## Your objective
Exactly the lines starting at the line containing "নিবন্ধন (443, 1443)" and ending at the line containing "ফ্রুট পার্টি (39, 1525)" are to be written out from the listing below, both included.

## Data supplied
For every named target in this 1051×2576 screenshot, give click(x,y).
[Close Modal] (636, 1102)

...

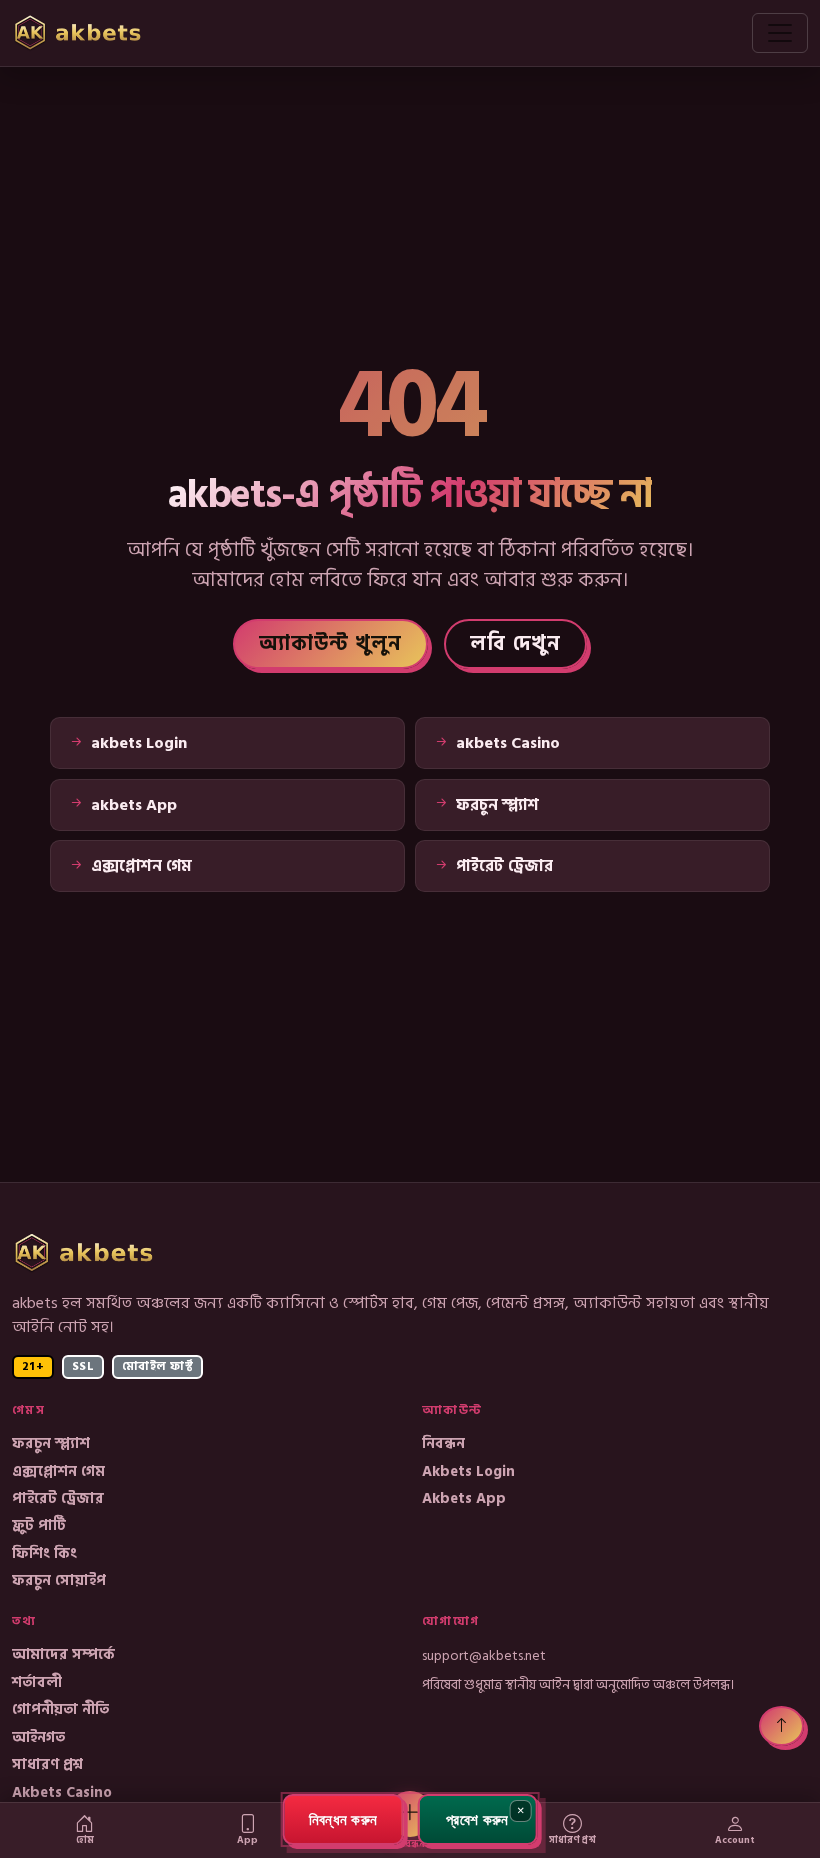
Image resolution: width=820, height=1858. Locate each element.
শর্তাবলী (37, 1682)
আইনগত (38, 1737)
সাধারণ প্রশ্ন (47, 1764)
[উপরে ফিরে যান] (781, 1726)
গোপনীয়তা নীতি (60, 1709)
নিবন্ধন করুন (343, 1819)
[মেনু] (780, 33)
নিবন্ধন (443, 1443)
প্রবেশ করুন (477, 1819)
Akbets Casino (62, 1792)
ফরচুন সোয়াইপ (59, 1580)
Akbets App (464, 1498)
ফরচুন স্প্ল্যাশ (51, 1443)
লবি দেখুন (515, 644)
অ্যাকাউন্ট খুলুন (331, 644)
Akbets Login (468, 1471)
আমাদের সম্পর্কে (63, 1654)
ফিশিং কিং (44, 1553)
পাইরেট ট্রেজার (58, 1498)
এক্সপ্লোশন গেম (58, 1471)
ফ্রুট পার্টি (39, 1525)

## Written response
নিবন্ধন (443, 1443)
প্রবেশ করুন (477, 1819)
Akbets Casino (62, 1792)
ফরচুন সোয়াইপ (59, 1580)
Akbets App (464, 1498)
ফরচুন স্প্ল্যাশ (51, 1443)
লবি দেখুন (515, 644)
অ্যাকাউন্ট খুলুন (331, 644)
Akbets Login (468, 1471)
আমাদের সম্পর্কে (63, 1654)
ফিশিং কিং (44, 1553)
পাইরেট ট্রেজার (58, 1498)
এক্সপ্লোশন গেম (58, 1471)
ফ্রুট পার্টি (39, 1525)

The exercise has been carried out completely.